Create transformative innovation

Decentralised Success

Collaboration is critical, but it’s also tough to deliver. Australian business has a serious problem: productivity has fallen by an average of 0.6 per cent a year for the past seven years, according to Deloitte.

Decentralised Success

This means Australia’s performance is worse than most other developed economies.

That same Deloitte research, found that only about 33 per cent of Australian organisations were genuinely innovative, down 41 per cent on the previous year.

The study’s authors also discovered the main difference between fast-growth companies and the laggards was a collaborative corporate culture.

The message is simple: fast-growing companies make strategic use of a collaboration to stay ahead of competitors.

Change is hard

Although business leaders know they need to become more agile and decentralised in order to become more innovative, many are understandably reticent to embark on a transformation process.

Harvard Business School professor John Kotter observed back in the mid 1990s that nearly 70 per cent of large-scale transformation programs fail to meet their goals; a finding which has been replicated in virtually every study ever since.

The main challenge is that innovation requires empowerment, empowerment requires decentralised decision making, decentralised decision making requires organisational transformations, and organisational transformations are hard to get right.

Despite assertions to the contrary, people aren’t against change – they are against royal edicts. The alternative: change that’s rolled up, not rolled out.”

– McKinsey & Company analysts Gary Hamel and Michele Zanini

McKinsey & Company analysts Gary Hamel and Michele Zanini have picked up on this idea and made transformation the focus of much of their research and commentary.

“The reality is that today’s organisations were simply never designed to change proactively and deeply –they were built for discipline and efficiency, enforced through hierarchy and routinisation,” say Hamel and Zanini. “As a result, there’s a mismatch between the pace of change in the external environment and the fastest possible pace of change at most organisations. If it were otherwise, we wouldn’t see so many incumbents struggling to intercept the future.”

Socially constructed success

To succeed in an era of constant change, the McKinsey research suggests that companies need change platforms, not change programs, and that collaboration rather than command-and-control needs to be the watchword.

Hamel and Zanini say employees simply will not embrace prescribed change. “A change effort must be socially constructed in a process that gives everyone the right to set priorities, diagnose barriers, and generate options,” they argue. “Despite assertions to the contrary, people aren’t against change – they are against royal edicts. The alternative: change that’s rolled up, not rolled out.”

Success Stories

Although many change programs struggle to get off the ground, there are also significant success stories. In 2013, the UK public health body the National Health Service developed and implemented NHS Change Day, described as the biggest improvement effort in the organisation’s history. Using social media tools, the NHS got more than 189,000 people to commit to take action to change health outcomes. The following year the number grew to 800,000.

In a similar vein at US-based medical device company Nuvasive the entire company “hacked” the customer-fulfilment process, via associates from around the globe working with a group of volunteers to develop a common view of the problem along with initiatives to improve outcomes.
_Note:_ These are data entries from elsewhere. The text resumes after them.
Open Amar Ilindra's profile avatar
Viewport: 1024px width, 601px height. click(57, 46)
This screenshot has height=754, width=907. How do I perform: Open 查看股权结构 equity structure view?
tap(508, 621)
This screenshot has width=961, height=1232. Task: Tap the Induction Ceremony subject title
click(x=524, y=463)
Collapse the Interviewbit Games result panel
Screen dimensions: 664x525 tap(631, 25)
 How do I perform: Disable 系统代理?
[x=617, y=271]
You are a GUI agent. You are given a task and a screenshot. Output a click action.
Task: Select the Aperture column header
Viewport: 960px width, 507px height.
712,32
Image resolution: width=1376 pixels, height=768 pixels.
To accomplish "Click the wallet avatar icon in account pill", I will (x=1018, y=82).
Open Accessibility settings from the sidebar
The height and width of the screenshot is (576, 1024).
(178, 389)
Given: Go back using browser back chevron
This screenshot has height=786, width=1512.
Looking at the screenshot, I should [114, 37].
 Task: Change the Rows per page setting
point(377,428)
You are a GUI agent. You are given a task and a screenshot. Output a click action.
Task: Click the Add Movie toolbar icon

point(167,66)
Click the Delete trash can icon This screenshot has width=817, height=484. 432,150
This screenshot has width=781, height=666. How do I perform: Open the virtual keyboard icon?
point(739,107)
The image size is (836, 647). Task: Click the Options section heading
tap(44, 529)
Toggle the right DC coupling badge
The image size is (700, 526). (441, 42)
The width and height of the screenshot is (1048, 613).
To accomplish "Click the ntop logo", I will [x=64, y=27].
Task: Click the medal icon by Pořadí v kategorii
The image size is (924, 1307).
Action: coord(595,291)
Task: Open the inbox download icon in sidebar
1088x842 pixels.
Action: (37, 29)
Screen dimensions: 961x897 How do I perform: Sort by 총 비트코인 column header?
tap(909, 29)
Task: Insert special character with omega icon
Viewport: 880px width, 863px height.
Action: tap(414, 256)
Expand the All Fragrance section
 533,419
These approaches allow for the diffusion of decision making, but require a highly engaged leadership team – starting with the chief executive, says Malcolm Alder, co-founder of Sydney-based strategy firm Orchestrate and a former partner for digital economy at KPMG.

“Leadership by demonstration is critical,” Alder says. “The big question has to be: Does the CEO commit visibly by using collaborative solutions once they are in place? If not, then people lower in the organisation who think it’s a good idea can legitimately ask: ‘Why aren’t you using it?’”

During his time at KPMG, Alder saw firsthand the power of collaboration and workplace democratisation.

“KPMG has an internal crowdsourcing problem-solving platform,” he says. “The company can post a client challenge internally, often for a relatively short period of, say, 48 hours, and garner hundreds of responses. To be able to draw on that level of intellectual horsepower at low cost has definitely proved to be very effective.”

Social business consultancy Kinship Enterprise has developed specialist knowledge in enterprise social networking. “When internal social networks – collaboration platforms – are deployed, everyone again has a voice, and an equal voice,” says Kinship’s general manager, Victoria, Walter Adamson.

Rather than being prescribed, Adamson says “leadership emerges by actions”.

The case for collaboration

Need to boost productivity? Collaboration is crucial:

  • Companies growing faster than their competition say collaboration is a critical component of their corporate strategy
  • Harness your workforce’s intellectual horsepower by creating a social-media type system on which you can post challenges for staff to solve
  • Companies need change platforms not change programs – collaboration rather than command and control is the key
  • The diffusion of decision making and workplace democratisation demands highly engaged leadership – starting with the chief executive.